Dobrze kojarzę, że nie miałyście jeszcze okazji zagrać w Przysusze? To będzie wasz debiut w tym turnieju?

– Nie grałyśmy nigdy w Przysusze, ale słyszałyśmy o nim same dobre rzeczy – od organizacji po samo miejsce, gdzie odbywa się turniej. Także cieszę się, że w końcu będziemy mogły zobaczyć to miejsce i przede wszystkim zagrać w tym turnieju.
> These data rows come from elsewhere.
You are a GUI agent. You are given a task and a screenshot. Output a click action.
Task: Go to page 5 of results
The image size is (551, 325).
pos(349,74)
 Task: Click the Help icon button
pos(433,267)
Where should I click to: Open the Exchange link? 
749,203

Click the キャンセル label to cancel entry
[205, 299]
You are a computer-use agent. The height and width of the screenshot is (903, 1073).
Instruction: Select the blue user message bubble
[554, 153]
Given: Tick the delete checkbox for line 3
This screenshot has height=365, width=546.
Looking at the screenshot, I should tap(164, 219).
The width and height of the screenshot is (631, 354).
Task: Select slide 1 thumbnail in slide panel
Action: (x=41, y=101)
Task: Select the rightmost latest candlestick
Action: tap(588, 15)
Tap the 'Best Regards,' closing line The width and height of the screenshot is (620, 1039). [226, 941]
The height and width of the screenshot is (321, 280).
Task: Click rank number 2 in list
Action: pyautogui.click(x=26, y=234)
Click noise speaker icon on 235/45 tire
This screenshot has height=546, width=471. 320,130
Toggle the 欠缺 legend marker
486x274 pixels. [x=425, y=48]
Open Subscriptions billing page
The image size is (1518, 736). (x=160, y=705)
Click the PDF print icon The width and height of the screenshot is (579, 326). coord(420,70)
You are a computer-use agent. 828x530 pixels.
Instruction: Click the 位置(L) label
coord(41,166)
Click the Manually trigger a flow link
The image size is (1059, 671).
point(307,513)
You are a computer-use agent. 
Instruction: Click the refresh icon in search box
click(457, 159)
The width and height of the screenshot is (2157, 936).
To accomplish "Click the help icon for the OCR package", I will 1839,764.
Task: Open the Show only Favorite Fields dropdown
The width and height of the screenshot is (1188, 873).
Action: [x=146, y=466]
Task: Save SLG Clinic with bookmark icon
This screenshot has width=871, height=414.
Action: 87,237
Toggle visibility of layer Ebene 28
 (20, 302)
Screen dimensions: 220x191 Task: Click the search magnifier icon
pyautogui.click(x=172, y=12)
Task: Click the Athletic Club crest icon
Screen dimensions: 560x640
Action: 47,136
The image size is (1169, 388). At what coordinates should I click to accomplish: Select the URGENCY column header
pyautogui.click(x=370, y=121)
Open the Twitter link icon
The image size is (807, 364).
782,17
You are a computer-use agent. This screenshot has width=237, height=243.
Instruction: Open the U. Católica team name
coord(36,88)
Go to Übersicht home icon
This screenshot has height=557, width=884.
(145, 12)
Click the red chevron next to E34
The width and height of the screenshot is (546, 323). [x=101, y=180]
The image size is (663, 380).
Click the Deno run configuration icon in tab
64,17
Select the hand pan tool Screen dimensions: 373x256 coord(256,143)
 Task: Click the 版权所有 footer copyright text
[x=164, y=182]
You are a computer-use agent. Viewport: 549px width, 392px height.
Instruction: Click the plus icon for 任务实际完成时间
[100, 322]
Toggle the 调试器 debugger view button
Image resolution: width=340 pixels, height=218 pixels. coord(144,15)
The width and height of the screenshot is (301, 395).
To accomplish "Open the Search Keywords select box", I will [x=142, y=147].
Przysucha to niewielka miejscowość nad zalewem. Raczej w takich miejscach nie są organizowane turnieje. Miałyście może okazje grać w podobnych? Jest coś fajnego w wydarzeniach w tak małych miejscowościach? 

– Raczej turnieje odbywają się w większych miastach, ale chociażby np. ten ostatni World Tour w Gstaad jest przykładem, że w małej miejscowości turniej może być magiczny. Jest to bogate miasto, ponad 1000 m nad poziomem morza, więc klimat jest niesamowity. Innym przykładem jest Baden w Austrii. Znane miasteczko, ale też nie za duże. W takich miejscach jest klimatycznie i zazwyczaj (jeśli są to miasta, w których turnieje odbywają się co roku – a w przypadku Gstaad i Baden raczej tak jest) ludzie lubią siatkówkę plażową, chętnie przychodzą na mecze i kibicują wszystkim niezależnie od narodowości.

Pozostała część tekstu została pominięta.